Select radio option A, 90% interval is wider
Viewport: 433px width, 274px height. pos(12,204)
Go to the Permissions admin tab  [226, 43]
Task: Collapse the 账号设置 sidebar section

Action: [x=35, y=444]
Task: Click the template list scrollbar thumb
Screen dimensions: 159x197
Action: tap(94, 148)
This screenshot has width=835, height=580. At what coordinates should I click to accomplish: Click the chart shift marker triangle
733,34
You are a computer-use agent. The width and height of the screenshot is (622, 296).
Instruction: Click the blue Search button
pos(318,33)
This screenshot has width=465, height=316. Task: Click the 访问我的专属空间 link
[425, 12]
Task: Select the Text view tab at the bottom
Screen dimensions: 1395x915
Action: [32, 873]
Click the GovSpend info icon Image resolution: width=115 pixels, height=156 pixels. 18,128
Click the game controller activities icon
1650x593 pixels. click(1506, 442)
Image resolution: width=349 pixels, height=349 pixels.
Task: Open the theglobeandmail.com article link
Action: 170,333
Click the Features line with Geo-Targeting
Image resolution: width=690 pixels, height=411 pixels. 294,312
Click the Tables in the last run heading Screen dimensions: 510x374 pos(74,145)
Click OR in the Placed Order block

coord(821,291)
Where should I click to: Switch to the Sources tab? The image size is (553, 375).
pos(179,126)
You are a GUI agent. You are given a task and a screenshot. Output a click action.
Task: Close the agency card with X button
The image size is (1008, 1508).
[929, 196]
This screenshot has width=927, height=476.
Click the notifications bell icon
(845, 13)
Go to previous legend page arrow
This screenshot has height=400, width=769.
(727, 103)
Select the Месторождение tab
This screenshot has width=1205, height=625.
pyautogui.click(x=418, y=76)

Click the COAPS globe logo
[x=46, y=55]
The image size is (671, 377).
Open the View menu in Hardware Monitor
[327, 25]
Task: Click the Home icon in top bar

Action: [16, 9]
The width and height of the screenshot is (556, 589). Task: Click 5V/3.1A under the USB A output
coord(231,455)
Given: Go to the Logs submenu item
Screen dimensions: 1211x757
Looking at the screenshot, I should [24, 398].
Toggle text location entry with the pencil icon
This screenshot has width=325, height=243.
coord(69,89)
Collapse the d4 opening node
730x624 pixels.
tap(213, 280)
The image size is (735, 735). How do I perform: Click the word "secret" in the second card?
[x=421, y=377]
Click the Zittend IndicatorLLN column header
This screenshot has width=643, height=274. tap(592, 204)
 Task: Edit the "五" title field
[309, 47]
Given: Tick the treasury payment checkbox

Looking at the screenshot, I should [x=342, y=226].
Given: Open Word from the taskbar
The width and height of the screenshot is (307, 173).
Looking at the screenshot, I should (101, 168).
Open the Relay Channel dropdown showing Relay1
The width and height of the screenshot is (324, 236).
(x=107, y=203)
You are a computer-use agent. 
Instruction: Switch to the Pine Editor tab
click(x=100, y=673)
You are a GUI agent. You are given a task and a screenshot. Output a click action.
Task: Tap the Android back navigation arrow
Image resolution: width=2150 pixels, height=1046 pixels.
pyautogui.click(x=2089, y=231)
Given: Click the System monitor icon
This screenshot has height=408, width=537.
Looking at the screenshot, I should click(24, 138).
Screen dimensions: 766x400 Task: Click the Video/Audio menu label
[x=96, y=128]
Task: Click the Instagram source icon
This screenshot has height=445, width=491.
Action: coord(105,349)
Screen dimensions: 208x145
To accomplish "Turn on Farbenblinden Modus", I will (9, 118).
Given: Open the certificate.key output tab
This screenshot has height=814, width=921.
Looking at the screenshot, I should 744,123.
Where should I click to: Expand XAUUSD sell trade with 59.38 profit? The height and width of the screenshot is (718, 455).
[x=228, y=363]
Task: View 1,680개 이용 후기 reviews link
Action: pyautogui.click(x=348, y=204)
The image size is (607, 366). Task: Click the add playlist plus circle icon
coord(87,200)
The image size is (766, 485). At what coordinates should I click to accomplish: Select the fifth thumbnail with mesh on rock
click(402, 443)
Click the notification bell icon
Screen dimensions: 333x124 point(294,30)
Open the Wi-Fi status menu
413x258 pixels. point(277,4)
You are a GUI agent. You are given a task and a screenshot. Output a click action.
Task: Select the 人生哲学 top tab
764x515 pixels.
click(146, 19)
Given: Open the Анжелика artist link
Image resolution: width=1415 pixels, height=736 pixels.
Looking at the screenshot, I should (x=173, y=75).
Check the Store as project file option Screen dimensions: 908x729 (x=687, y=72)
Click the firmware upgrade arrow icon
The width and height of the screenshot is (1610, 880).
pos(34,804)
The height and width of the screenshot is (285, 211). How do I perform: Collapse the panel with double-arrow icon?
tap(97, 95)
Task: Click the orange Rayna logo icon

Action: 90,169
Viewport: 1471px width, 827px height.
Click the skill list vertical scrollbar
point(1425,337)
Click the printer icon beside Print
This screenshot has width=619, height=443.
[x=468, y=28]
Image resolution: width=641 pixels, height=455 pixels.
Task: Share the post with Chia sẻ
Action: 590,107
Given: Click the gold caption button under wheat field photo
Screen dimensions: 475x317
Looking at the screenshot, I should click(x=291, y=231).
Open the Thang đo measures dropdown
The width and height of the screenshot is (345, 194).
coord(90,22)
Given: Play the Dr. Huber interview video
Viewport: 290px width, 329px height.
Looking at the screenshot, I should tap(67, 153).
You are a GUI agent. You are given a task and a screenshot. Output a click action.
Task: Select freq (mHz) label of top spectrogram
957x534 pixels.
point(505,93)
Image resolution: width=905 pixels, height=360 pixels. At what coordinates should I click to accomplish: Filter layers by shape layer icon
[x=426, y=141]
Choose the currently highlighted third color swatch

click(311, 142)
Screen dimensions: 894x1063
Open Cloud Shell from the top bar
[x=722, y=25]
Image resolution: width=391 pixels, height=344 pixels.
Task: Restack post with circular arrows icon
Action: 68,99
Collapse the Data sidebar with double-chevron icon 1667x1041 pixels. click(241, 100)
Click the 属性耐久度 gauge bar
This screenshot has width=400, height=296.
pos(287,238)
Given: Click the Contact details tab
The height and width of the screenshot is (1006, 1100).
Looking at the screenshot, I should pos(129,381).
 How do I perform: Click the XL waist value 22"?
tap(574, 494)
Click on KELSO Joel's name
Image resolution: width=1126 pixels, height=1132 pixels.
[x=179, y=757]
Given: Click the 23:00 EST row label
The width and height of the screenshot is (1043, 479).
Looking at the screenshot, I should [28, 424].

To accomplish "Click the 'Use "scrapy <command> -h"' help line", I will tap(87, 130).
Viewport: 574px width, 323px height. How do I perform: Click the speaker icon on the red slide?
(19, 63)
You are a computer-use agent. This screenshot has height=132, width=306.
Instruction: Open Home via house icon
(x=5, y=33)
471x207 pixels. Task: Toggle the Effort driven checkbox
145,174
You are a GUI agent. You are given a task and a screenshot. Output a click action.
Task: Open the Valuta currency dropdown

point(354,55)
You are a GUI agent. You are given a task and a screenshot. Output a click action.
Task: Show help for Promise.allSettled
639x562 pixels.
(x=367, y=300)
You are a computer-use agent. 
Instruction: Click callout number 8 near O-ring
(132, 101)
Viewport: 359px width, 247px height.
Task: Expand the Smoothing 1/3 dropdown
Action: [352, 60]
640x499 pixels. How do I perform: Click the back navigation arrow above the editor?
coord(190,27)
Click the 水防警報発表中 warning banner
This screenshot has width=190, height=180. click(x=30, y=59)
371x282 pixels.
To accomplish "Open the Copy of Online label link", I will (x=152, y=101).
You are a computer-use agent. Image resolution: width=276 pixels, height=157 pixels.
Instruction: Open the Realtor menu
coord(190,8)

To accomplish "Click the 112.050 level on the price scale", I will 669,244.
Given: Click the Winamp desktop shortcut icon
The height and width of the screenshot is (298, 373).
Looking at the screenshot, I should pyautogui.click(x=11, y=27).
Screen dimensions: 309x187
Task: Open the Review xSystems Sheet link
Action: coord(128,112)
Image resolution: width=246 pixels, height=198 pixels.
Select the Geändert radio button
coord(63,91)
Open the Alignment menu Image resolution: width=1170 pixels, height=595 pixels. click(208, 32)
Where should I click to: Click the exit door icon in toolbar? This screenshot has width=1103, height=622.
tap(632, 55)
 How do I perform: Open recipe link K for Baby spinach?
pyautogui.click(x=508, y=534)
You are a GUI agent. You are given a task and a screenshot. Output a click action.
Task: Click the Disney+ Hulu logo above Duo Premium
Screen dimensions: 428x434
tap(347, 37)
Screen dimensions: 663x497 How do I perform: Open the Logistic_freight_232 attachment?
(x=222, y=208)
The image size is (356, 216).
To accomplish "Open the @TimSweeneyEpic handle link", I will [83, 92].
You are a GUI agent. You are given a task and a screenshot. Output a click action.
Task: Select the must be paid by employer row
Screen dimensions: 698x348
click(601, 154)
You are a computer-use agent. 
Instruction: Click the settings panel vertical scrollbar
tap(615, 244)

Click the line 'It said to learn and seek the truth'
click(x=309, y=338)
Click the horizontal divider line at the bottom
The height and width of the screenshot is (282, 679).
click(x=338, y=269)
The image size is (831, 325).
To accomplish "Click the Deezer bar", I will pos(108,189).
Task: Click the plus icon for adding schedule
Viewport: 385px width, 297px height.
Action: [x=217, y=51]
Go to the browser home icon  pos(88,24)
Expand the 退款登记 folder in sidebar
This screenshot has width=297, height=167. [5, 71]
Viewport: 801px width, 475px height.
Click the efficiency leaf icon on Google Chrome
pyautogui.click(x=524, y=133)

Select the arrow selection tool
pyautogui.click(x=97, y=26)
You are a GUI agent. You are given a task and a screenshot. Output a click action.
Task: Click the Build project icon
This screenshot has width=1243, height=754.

##########

#### Description of the task
From the data above, state how many lines contain the string "will", offering no other words.

#### Solution to this exercise
6